1972 Railway Cup Hurling Championship
- Dates: 30 January – 17 March 1972
- Teams: Combined Universities Connacht Leinster Munster Ulster
- Champions: Leinster

Tournament statistics
- Matches played: 5
- Goals scored: 15 (3 per match)
- Points scored: 92 (18.4 per match)

= 1972 Railway Cup Hurling Championship =

Irish hurling competition

The 1972 Railway Cup Hurling Championship was the 46th series of the Railway Cup, an annual hurling tournament and organised by the Gaelic Athletic Association. The tournament took place between 26 January and 17 March 1972.
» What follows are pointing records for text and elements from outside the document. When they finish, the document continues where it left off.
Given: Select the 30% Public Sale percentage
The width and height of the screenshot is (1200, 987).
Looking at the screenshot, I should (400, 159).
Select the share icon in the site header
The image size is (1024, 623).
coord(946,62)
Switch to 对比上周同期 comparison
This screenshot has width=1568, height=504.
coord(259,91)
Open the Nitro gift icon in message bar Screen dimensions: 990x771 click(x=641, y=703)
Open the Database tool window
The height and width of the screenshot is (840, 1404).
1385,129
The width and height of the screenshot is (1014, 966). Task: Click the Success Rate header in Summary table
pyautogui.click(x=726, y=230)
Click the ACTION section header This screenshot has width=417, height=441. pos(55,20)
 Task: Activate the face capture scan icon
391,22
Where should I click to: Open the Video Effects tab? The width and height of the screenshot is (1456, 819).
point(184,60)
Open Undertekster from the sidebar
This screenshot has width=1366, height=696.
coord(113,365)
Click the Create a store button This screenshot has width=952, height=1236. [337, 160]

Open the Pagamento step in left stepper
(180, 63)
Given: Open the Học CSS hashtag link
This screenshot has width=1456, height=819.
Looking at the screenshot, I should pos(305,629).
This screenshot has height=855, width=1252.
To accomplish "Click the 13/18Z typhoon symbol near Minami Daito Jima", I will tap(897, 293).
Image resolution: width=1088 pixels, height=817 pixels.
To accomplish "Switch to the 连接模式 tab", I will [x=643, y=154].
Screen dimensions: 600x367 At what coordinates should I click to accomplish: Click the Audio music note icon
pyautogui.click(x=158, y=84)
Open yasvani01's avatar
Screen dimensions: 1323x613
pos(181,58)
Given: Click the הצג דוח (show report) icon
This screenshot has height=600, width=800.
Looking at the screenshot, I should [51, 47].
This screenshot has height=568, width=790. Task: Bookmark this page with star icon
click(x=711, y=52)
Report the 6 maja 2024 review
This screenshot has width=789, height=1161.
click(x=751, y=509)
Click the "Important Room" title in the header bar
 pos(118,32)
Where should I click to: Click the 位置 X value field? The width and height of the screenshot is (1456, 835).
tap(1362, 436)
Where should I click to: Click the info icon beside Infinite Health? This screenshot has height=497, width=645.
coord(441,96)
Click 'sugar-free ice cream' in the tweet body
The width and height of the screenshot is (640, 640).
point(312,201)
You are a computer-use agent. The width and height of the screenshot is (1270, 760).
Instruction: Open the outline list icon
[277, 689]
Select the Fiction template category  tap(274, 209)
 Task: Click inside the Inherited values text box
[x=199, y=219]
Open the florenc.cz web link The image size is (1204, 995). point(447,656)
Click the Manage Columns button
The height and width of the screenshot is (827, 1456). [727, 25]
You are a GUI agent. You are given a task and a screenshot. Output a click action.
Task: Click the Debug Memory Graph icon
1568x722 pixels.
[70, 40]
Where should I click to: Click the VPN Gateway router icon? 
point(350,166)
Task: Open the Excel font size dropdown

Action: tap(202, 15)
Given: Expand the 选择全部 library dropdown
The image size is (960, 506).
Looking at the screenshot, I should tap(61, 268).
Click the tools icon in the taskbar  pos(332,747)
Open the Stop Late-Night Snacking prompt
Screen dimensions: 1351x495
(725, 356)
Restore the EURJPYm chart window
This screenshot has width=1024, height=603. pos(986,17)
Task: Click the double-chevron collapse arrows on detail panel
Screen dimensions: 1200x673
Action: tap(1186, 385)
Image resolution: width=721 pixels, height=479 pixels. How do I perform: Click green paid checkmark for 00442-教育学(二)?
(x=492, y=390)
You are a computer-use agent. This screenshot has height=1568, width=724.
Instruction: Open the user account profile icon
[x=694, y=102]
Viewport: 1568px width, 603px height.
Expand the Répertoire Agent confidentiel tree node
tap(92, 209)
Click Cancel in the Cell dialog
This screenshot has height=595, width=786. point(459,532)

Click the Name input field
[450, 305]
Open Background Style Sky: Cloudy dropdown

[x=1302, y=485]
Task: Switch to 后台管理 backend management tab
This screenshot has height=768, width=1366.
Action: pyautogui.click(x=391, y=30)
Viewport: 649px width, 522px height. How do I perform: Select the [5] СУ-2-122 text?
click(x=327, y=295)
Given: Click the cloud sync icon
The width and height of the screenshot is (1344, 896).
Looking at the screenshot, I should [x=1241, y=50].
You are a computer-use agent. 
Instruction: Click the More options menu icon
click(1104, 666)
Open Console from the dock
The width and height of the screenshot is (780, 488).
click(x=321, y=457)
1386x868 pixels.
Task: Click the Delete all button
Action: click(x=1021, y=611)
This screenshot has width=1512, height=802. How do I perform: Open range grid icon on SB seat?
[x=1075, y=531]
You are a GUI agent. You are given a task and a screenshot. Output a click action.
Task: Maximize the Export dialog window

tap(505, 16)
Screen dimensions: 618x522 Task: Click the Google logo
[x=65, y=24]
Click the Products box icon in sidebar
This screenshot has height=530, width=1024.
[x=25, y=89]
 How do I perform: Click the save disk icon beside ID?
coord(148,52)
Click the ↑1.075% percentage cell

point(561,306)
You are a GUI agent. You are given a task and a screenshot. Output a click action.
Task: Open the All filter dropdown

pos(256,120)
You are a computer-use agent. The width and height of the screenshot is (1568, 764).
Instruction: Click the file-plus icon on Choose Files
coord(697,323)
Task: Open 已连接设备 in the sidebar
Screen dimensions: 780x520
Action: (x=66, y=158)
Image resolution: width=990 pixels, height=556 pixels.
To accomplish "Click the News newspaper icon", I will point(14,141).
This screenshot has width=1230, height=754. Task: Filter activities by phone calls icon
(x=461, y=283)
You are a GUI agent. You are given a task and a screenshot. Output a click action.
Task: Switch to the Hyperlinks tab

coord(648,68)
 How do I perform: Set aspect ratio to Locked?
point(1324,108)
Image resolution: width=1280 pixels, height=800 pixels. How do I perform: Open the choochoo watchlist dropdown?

For the first time ever five teams participated. These included the four historic provinces of Ireland, Connacht, Leinster, Munster and Ulster, as well as a team representing the Combined Universities.

The tournament was won by Leinster.

==Participants==

Since the inaugural tournament in 1927 Connacht, Leinster and Munster had participated in every running of the championship since then. Ulster joined the tournament in 1944 and immediately became regular participants. In late 1971 an application from the Universities' Council to enter a Combined Universities team in both the hurling and Gaelic football Railway Cup competitions was discussed by the Central Council of the GAA. The proposal was readily accepted and the Combined Universities team was permitted to participate.

==Results==

===Railway Cup===

----

----

----

----

----

==Top scorers==

===Championship===

| Rank | Player | Team | Tally | Total | Matches | Average |
|---|---|---|---|---|---|---|
| 1 | Jack Ryan | Combined Universities | 1–15 | 18 | 3 | 6.00 |
| 2 | Eddie Keher | Leinster | 1–10 | 13 | 2 | 6.50 |

==Media coverage==

The Railway Cup final was broadcast live and in colour on RTÉ Television.